_Given task:_ Copy the rows verbatim, starting at the line that contains "You are a computer-use" and running through the end of the rows, with both ends included. Omit the pictures from your copy.

_Supplied material:_
══════════════════════════════

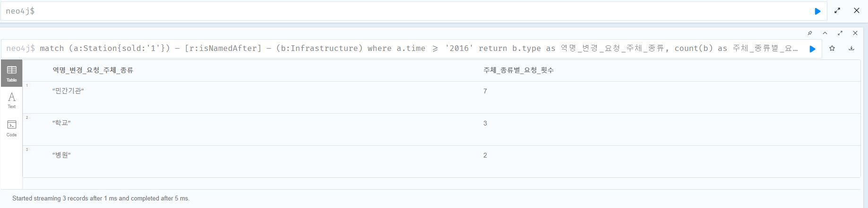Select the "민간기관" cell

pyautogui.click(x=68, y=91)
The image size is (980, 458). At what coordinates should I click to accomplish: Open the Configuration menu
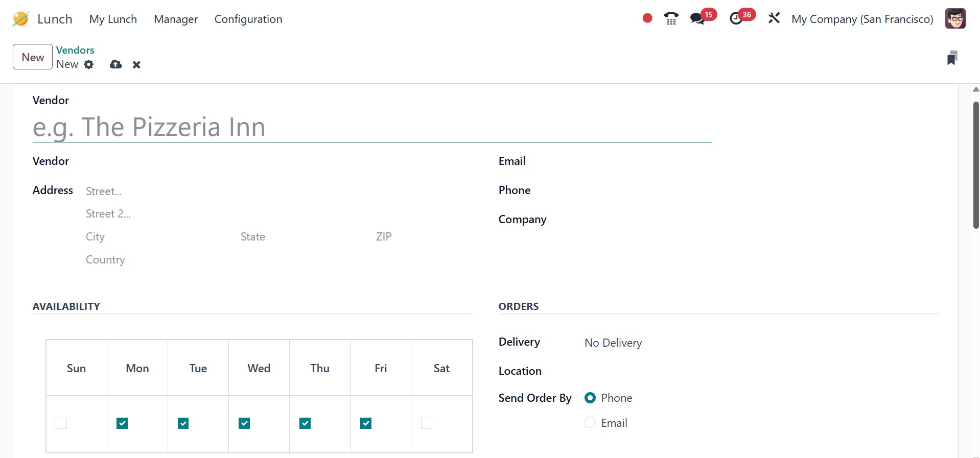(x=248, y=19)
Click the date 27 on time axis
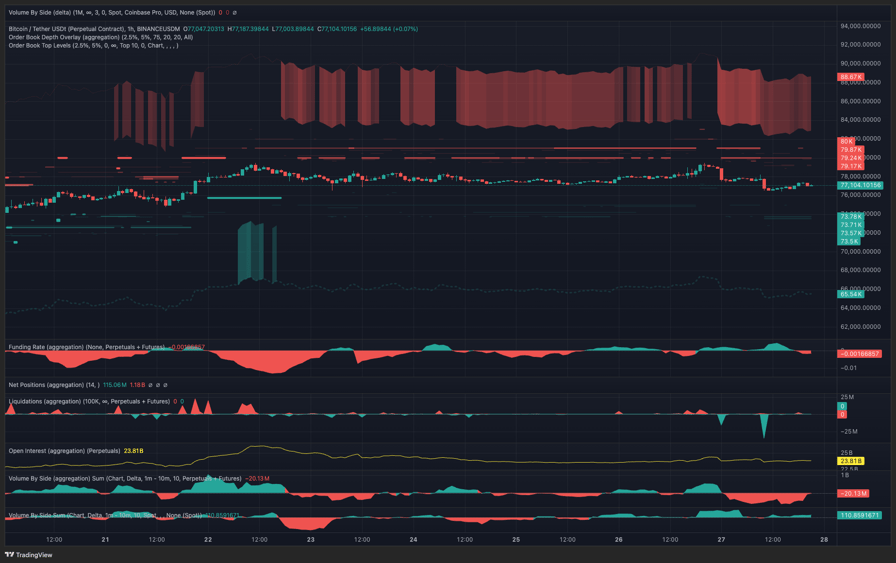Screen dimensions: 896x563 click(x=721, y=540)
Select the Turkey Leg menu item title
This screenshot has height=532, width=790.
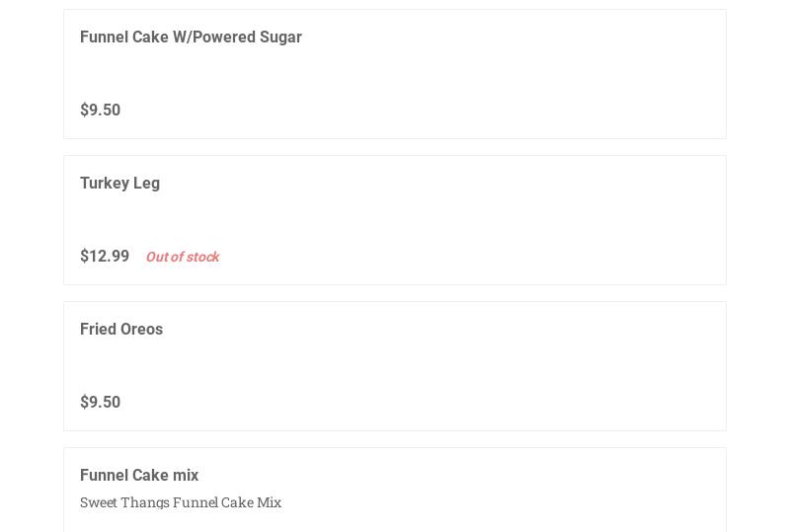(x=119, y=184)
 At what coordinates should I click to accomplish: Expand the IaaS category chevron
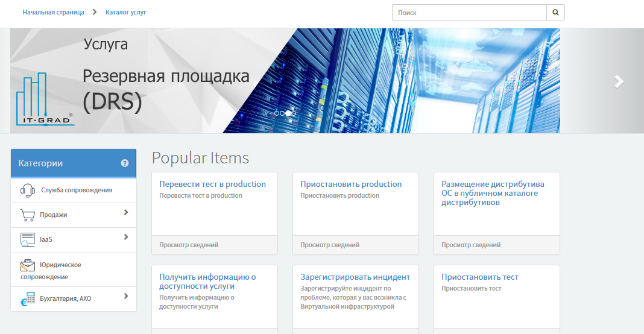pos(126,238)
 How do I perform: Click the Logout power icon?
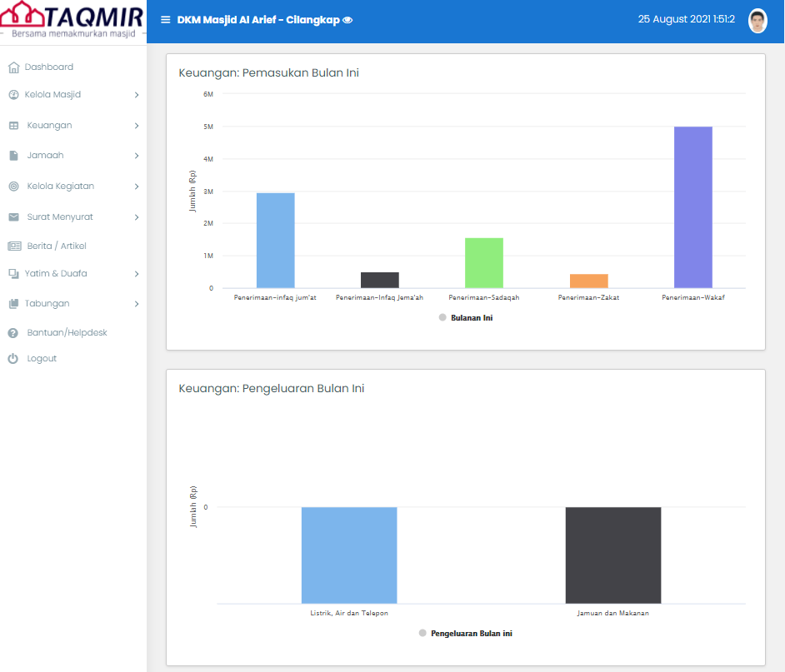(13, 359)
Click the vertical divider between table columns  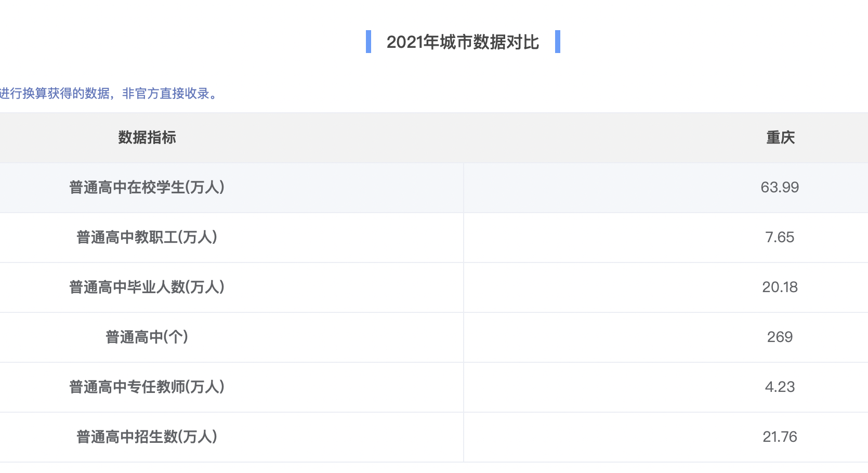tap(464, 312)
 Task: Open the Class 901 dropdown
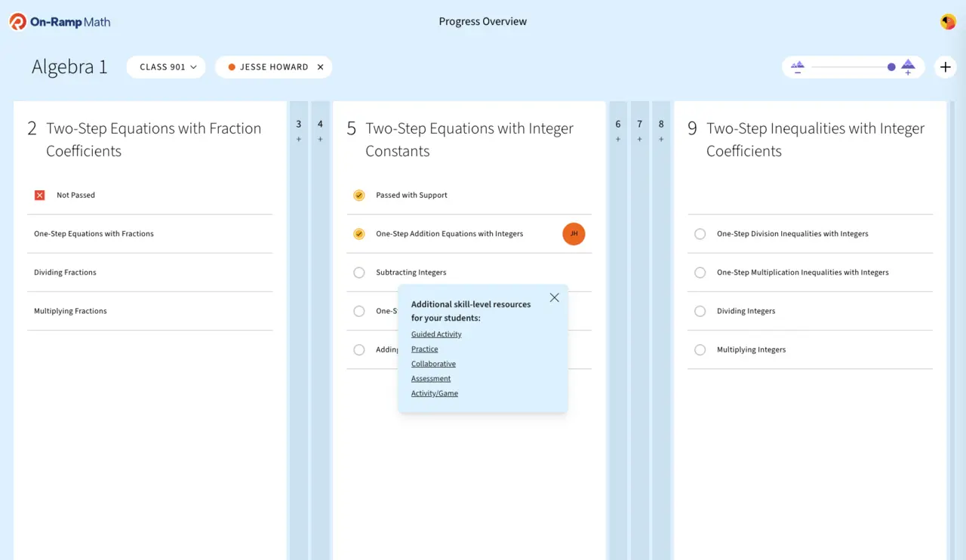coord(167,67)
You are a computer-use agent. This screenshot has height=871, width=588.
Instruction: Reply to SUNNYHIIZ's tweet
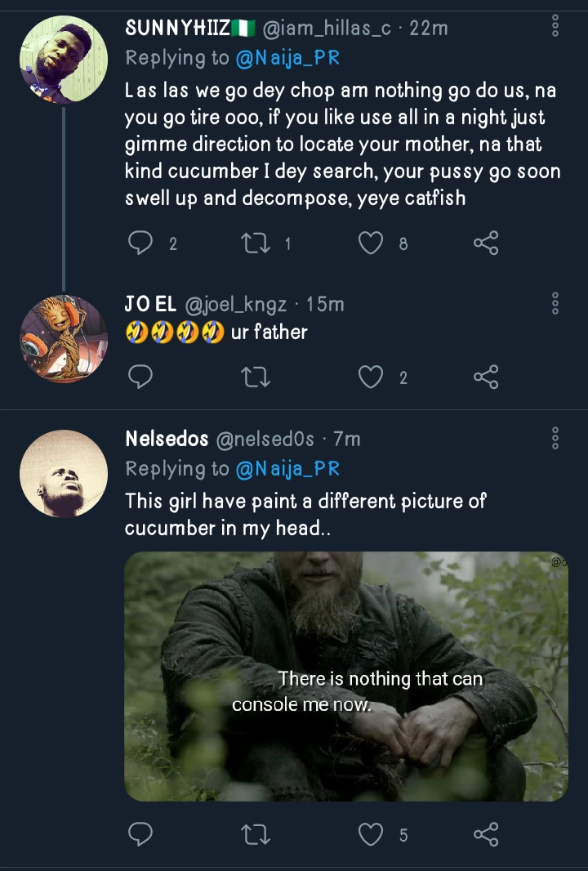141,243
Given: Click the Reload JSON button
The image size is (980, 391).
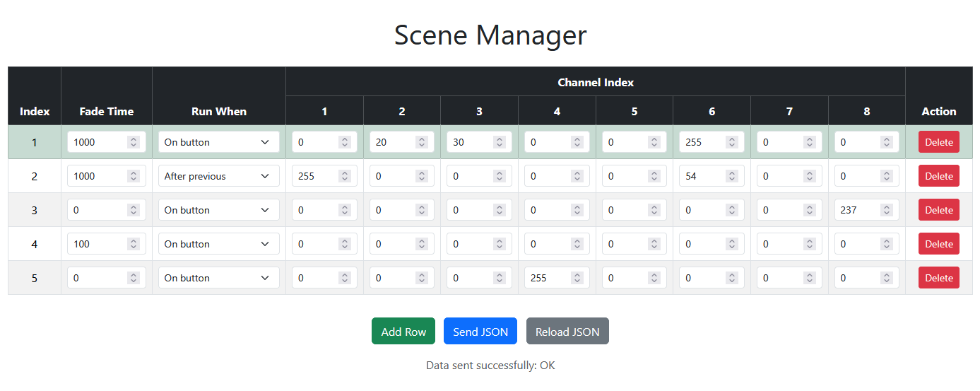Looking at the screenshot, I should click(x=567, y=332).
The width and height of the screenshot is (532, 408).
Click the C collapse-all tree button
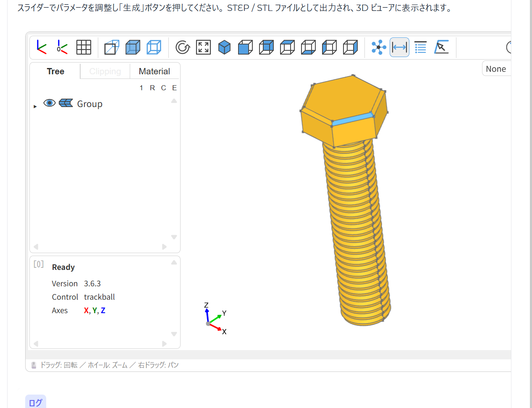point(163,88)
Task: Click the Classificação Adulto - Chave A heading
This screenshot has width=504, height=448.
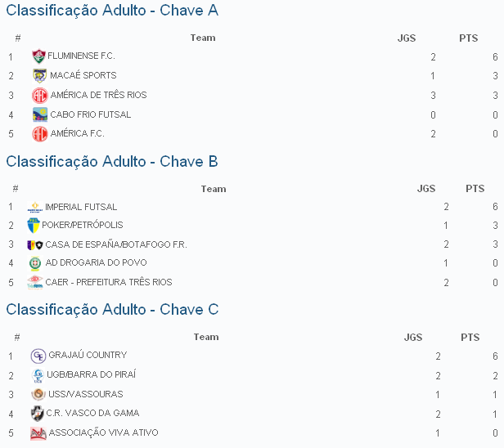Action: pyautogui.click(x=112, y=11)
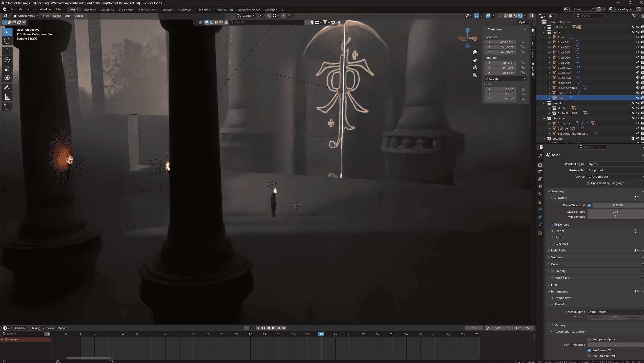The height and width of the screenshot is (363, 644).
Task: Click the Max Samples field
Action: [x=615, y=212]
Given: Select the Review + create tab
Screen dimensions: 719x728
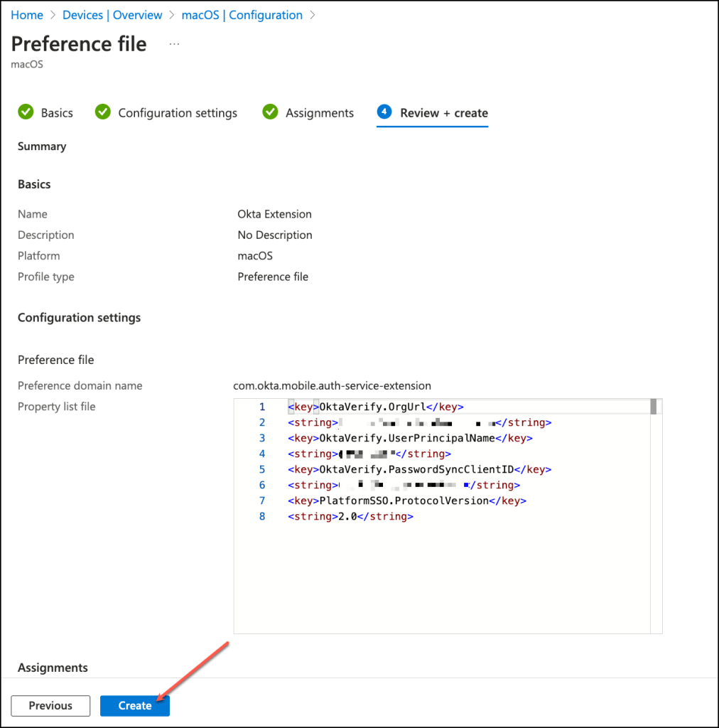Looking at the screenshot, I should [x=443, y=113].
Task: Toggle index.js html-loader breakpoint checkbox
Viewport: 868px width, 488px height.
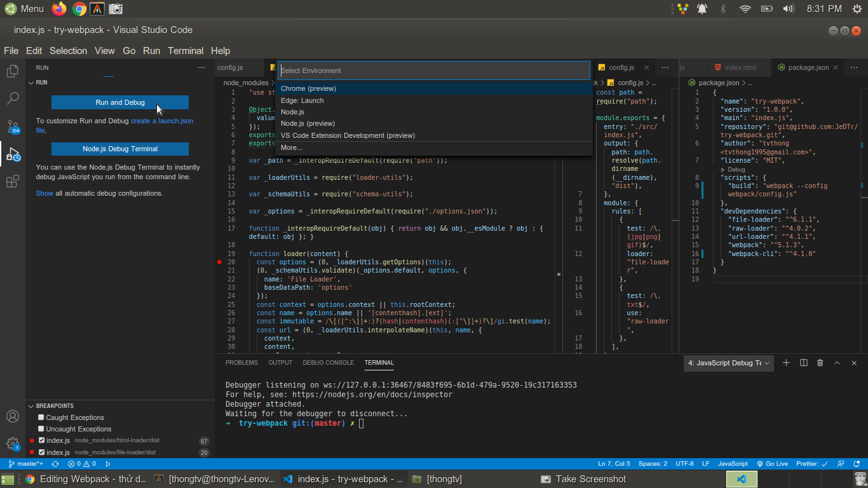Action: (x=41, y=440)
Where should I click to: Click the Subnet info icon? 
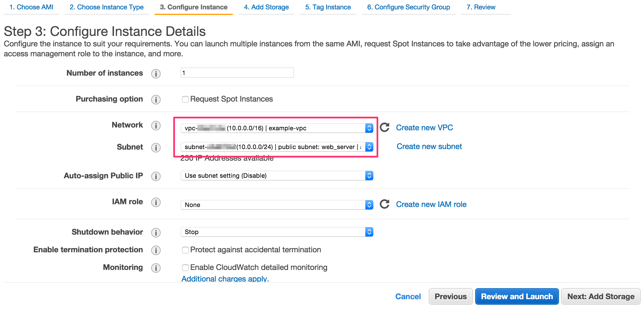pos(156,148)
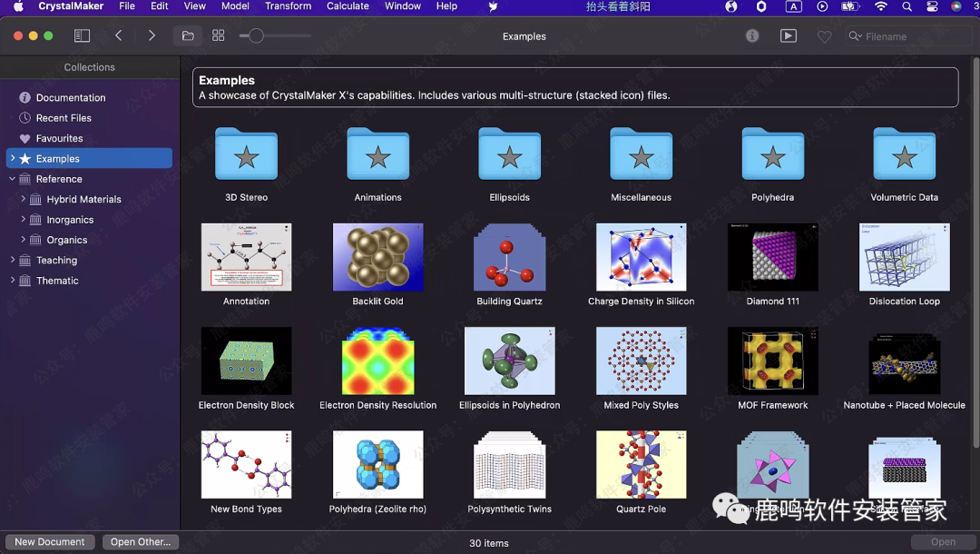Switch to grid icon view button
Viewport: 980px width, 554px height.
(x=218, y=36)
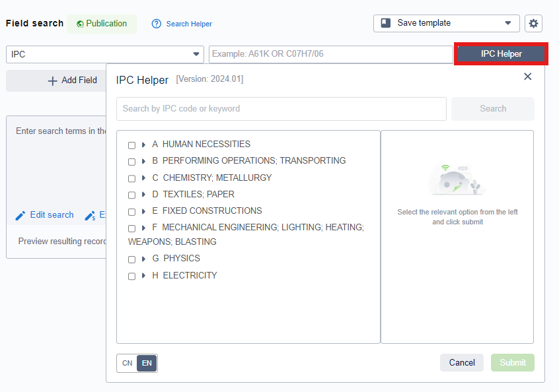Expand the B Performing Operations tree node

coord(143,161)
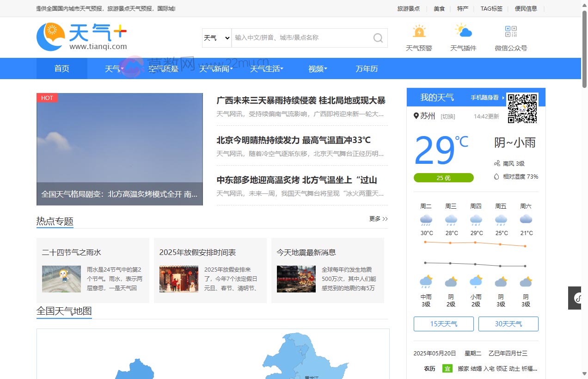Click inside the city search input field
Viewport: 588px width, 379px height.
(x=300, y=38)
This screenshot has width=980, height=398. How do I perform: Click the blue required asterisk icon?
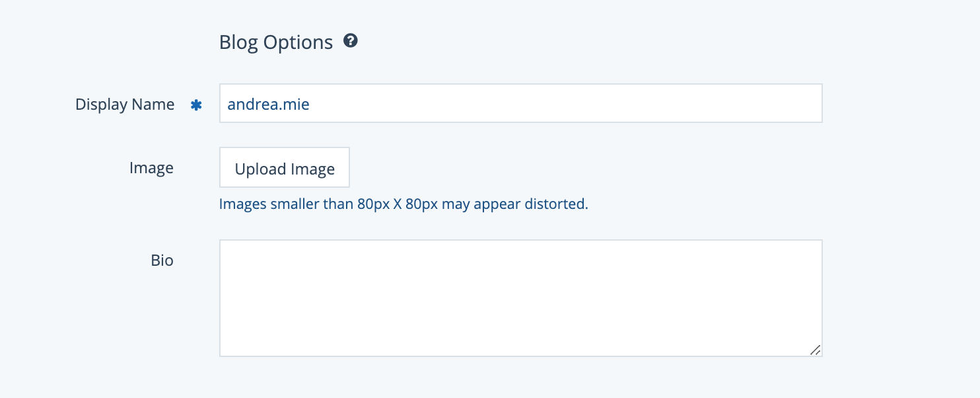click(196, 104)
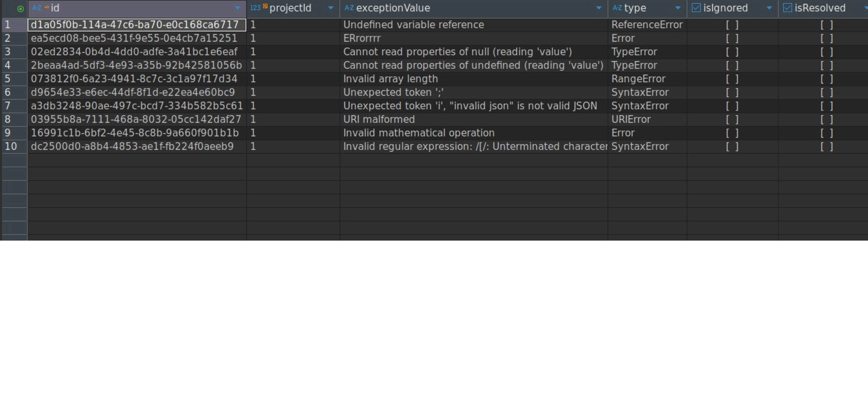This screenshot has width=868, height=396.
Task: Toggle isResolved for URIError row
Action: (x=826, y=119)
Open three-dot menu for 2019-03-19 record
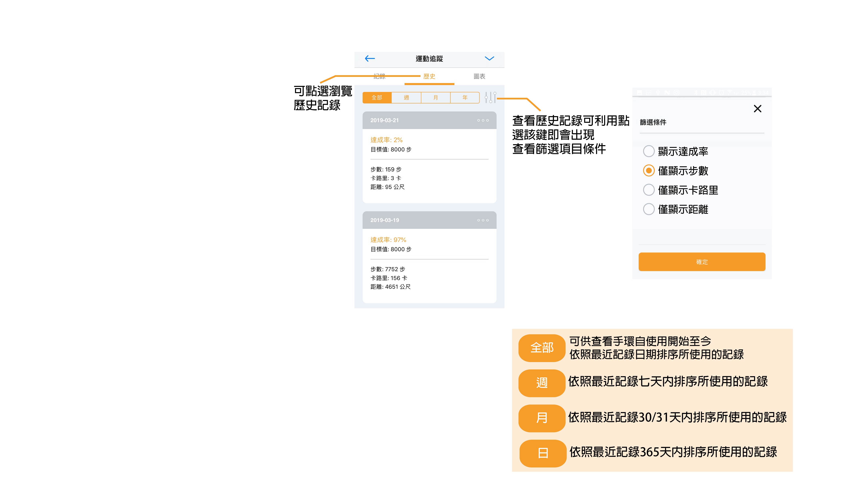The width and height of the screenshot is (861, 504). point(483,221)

══════════════════════════════

_Finished task:_
You are a computer-use agent. This screenshot has height=871, width=588.
Instruction: Reply to SUNNYHIIZ's tweet
141,243
Given: Click the Reload JSON button
The image size is (980, 391).
Looking at the screenshot, I should click(x=567, y=332).
The width and height of the screenshot is (532, 408).
Click the C collapse-all tree button
point(163,88)
Task: Click the Classificação Adulto - Chave A heading
This screenshot has width=504, height=448.
Action: pyautogui.click(x=112, y=11)
The height and width of the screenshot is (363, 644).
Task: Click the Max Samples field
Action: [x=615, y=212]
Given: Select the Review + create tab
Screen dimensions: 719x728
Looking at the screenshot, I should [x=443, y=113].
Task: Toggle index.js html-loader breakpoint checkbox
Viewport: 868px width, 488px height.
Action: (x=41, y=440)
Where should I click to: Click the Subnet info icon? 
pos(156,148)
Switch to grid icon view button
Viewport: 980px width, 554px height.
(x=218, y=36)
Expand the B Performing Operations tree node

coord(143,161)
Click inside the city search input field
Viewport: 588px width, 379px height.
(x=300, y=38)
This screenshot has width=980, height=398. How do I perform: Click the blue required asterisk icon?
click(196, 104)
This screenshot has width=868, height=396.
Task: Toggle isResolved for URIError row
Action: (x=826, y=119)
Open three-dot menu for 2019-03-19 record
The width and height of the screenshot is (861, 504). point(483,221)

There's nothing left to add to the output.